Among their recommendations to prevent accidents (including education for parents and possible redesigning of shopping carts) they state:
Providing adult caregivers with alternatives to placing a child in a cart while they shop can effectively prevent shopping cart–related injuries. Some stores provide supervised play areas for children. Parents may be able to arrange for another adult to accompany them and watch the child during a shopping trip. Other parents may be able to transport a young child in a stroller, wagon, frontpack, or backpack. An older child can be asked to walk. Some parents may be able to leave their child at home with an adult while they shop, but this is not an option for many others. Some stores offer shopping via the Internet with or without home delivery.

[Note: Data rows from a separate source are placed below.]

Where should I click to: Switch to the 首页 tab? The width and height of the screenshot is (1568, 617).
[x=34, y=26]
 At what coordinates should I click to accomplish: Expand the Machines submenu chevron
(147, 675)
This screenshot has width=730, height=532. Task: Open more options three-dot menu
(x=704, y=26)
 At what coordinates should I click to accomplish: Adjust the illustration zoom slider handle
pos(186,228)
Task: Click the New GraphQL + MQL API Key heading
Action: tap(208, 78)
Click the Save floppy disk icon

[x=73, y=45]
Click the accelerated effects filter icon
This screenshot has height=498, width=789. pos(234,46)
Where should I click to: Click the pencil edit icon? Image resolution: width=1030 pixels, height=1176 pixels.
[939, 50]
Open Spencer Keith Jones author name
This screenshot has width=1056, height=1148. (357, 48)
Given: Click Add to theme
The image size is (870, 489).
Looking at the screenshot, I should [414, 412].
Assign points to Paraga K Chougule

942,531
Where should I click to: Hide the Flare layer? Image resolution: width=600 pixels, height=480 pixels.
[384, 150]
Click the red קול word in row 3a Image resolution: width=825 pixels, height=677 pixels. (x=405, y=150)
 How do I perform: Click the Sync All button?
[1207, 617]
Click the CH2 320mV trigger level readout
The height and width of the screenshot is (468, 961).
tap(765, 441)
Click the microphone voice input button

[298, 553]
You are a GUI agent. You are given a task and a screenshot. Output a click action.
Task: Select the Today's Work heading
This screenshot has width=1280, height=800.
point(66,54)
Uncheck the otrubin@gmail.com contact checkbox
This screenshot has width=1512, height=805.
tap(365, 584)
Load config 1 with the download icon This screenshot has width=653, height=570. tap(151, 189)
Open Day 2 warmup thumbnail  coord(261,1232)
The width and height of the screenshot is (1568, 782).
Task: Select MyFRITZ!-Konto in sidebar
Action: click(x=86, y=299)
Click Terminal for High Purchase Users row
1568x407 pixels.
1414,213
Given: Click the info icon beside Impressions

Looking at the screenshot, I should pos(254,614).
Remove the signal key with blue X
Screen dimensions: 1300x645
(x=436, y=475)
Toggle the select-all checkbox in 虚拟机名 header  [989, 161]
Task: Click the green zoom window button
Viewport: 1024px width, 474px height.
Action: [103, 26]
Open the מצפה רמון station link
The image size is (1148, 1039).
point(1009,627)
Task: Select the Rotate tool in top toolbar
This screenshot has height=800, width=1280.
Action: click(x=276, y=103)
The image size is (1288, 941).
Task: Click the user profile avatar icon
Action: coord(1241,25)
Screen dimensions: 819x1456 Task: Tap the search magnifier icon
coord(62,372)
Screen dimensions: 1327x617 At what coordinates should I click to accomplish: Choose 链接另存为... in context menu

Photo Credit: Carissa Traut
Many carts now also include warnings to not put an infant in an infant seat on the cart. Even if the cart includes a rest for a car seat it still isn’t recommended to do this because it can cause the cart to be too top heavy and tip or the seat to tip out, especially if a parent forgets to buckle the seat in to the cradle.
Car seat manufacturers also caution against this use of car seats. It’s in your manual. If you don’t read other instruction manuals do read your car seat manual! Your baby’s life could depend on it since a car seat is a potential life saving device in a car accident. Read the manual!
Photo credit: Kissably Close, Aimee Park
I suggest that parents have a soft baby carrier that they can put baby in while grocery shopping if there isn’t a built in infant seat in the car seat (but again, these can cause the cart to become top heavy so use with extreme caution and always buckle baby in!). For more information on types of carriers and carriers that are good for different stages please check back to earlier blog posts. When baby is old enough to sit alone it’s safe to put baby in the toddler portion of the cart (about 6-8 months). Until then, consider wearing your baby at the store.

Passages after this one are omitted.